The overall study objective was to strengthen the surveillance of respiratory tract infections in primary healthcare through development of a multifaceted intervention programme targeting GPs, parents of young children and healthy adults. The incidence of respiratory tract infections among patients in general practice was measured and research was undertaken to explore the utility of improved diagnostic tools in patients with suspected respiratory tract infections. In addition, the study assessed whether the occurrence of bacterial resistance could be lowered by reducing the prescription of unnecessary antibiotics for such infections, many of which are of viral origin and non-responsive to treatment with conventional antibiotics.
A key parameter offered to participating doctors was an Axis-Shield's CRP (C-Reactive Protein) test (NycoCard® CRP). The use of CRP testing in Northern Europe and Switzerland to differentiate between bacterial and viral infections in primary care is widespread and this has contributed to a traditionally restricted use of antibiotics and a low rate of antibiotic resistance. In the Baltic States, Russia and Southern Europe, where CRP usage is minimal, the prescription rate of antibiotics is much higher with a high prevalence of pneumococci resistant to penicillin as one of the consequences.

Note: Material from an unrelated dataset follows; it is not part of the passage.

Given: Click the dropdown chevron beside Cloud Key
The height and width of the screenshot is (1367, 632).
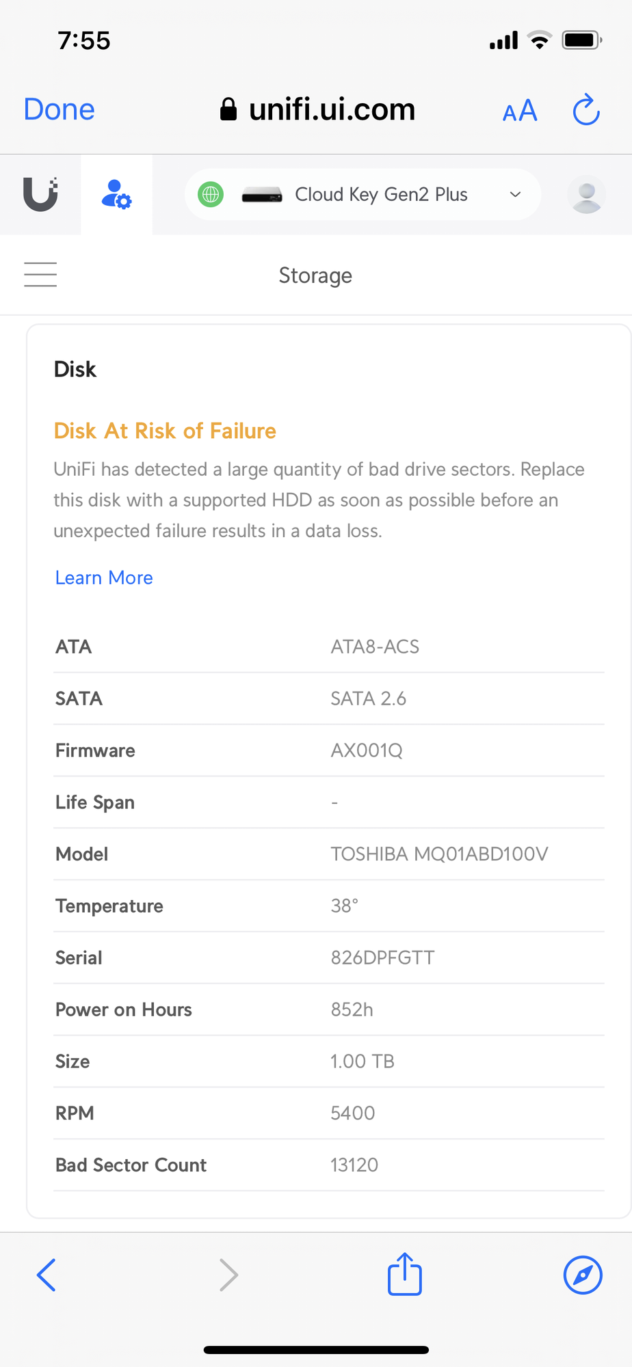Looking at the screenshot, I should [516, 195].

Overall, a relative reduction of 25% in the participating doctors' total prescribing of antibiotics was observed. In Russia the reduction was more than 50%, and close to the same result was seen in Lithuania. In Spain prescriptions for antibiotics were reduced by one third and by 20% in Argentina. In Denmark and Sweden the reductions were 9% and 10% respectively, reflecting the fact that antibiotic resistance is lower in the Nordic countries where there is a much higher prevalence of CRP testing in primary care compared to the other countries involved in the study. In both acute sinusitis and bronchitis there was a clear association between the level of CRP and the prescribing of antibiotics and where CRP testing was not performed, significant numbers of patients received antibiotics which may not have been necessary. The full findings of the study are available from www.happyaudit.org.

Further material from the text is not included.